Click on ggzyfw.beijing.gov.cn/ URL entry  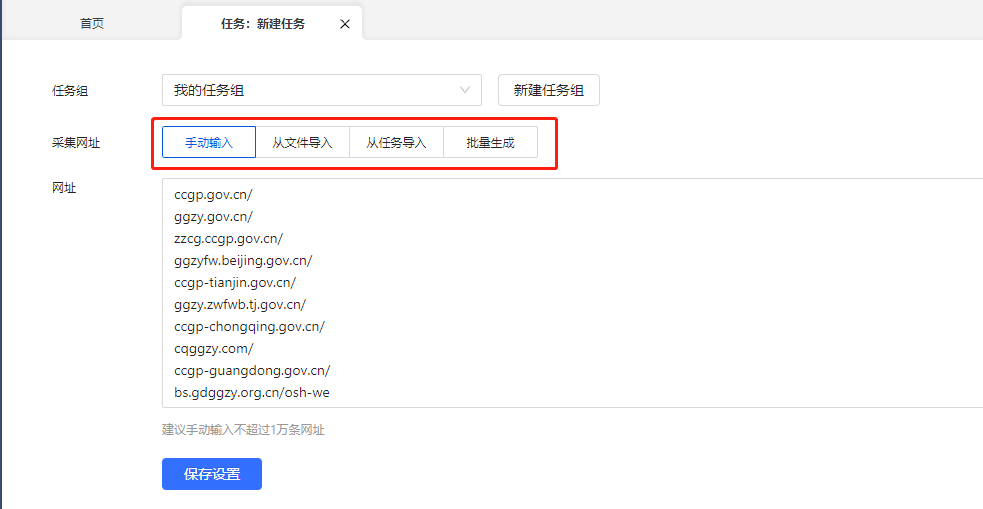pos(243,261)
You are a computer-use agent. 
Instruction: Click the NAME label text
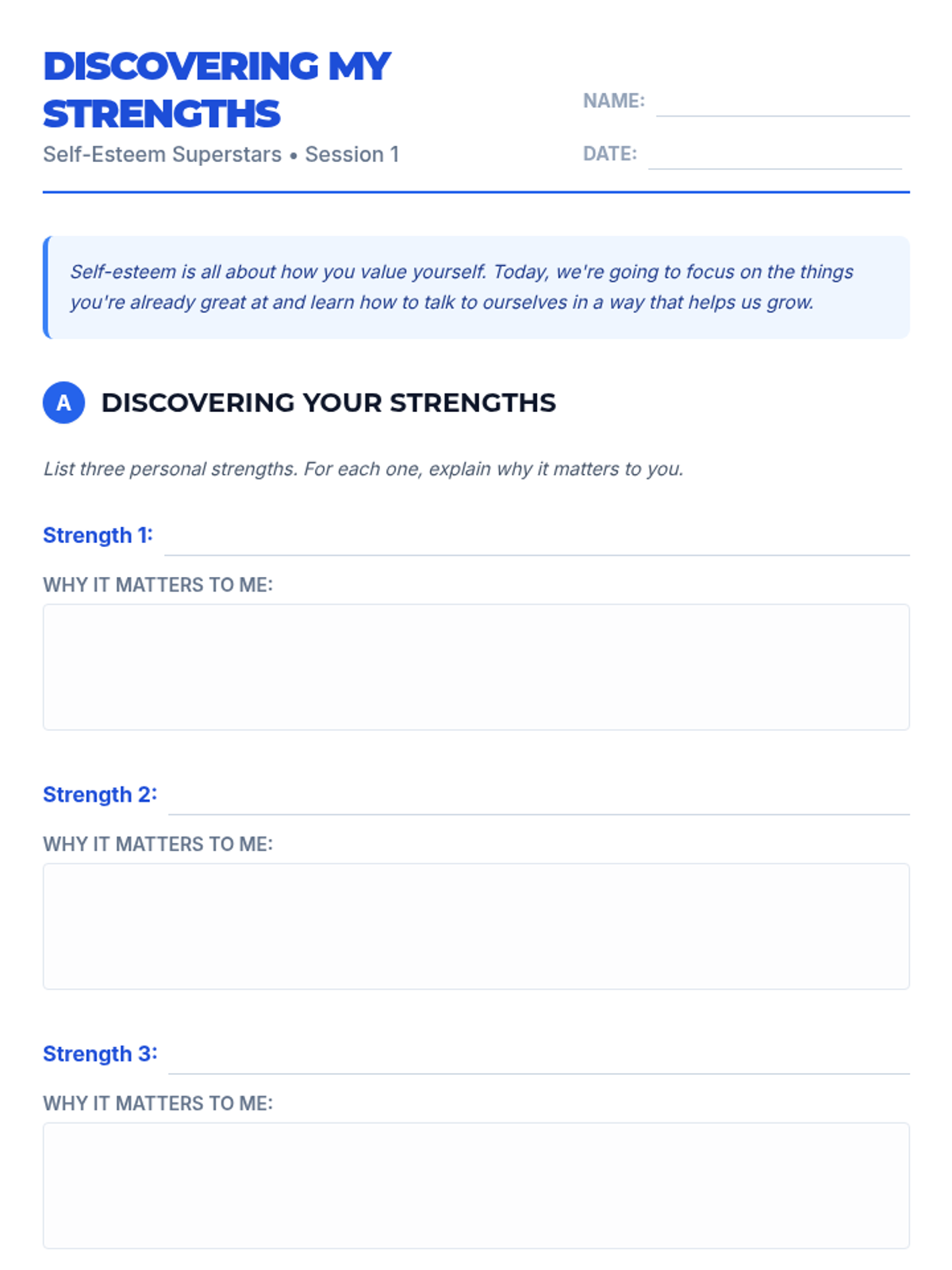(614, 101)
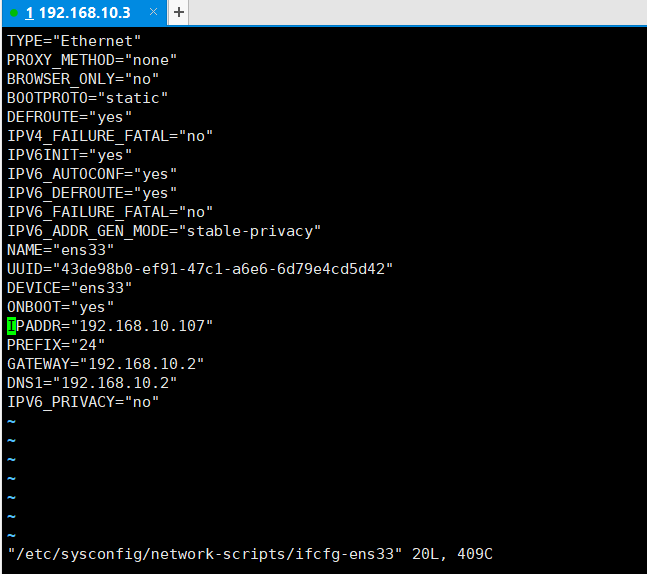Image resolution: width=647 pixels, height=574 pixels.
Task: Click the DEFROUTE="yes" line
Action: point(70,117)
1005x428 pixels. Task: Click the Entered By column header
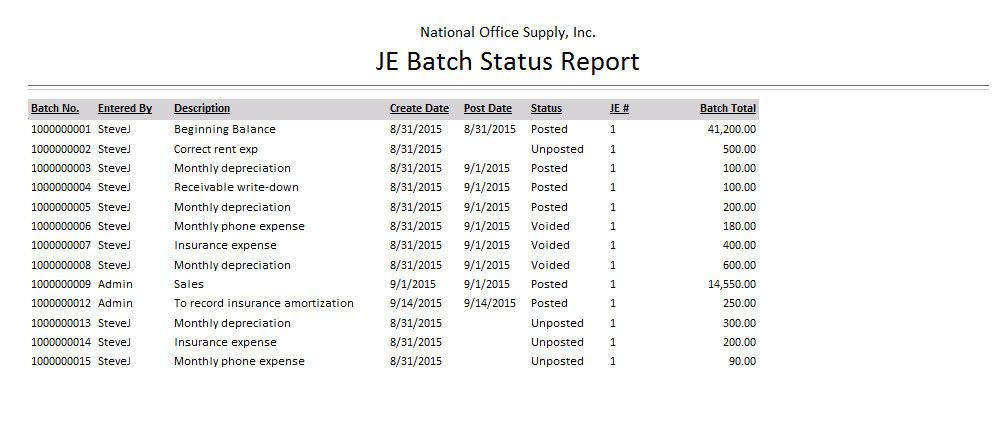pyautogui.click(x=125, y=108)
------------------------------------------------------------------------
▸ **Task prompt**
Repeat the lines of the records verbatim, starting at the line containing "You are a computer-use agent." and stopping after the final line. Images stay out.

▸ **Task result**
You are a computer-use agent. 
Instruction: Click the NAME label text
(614, 101)
Image resolution: width=647 pixels, height=574 pixels.
Task: Click the DEFROUTE="yes" line
Action: point(70,117)
1005x428 pixels. Task: Click the Entered By column header
pyautogui.click(x=125, y=108)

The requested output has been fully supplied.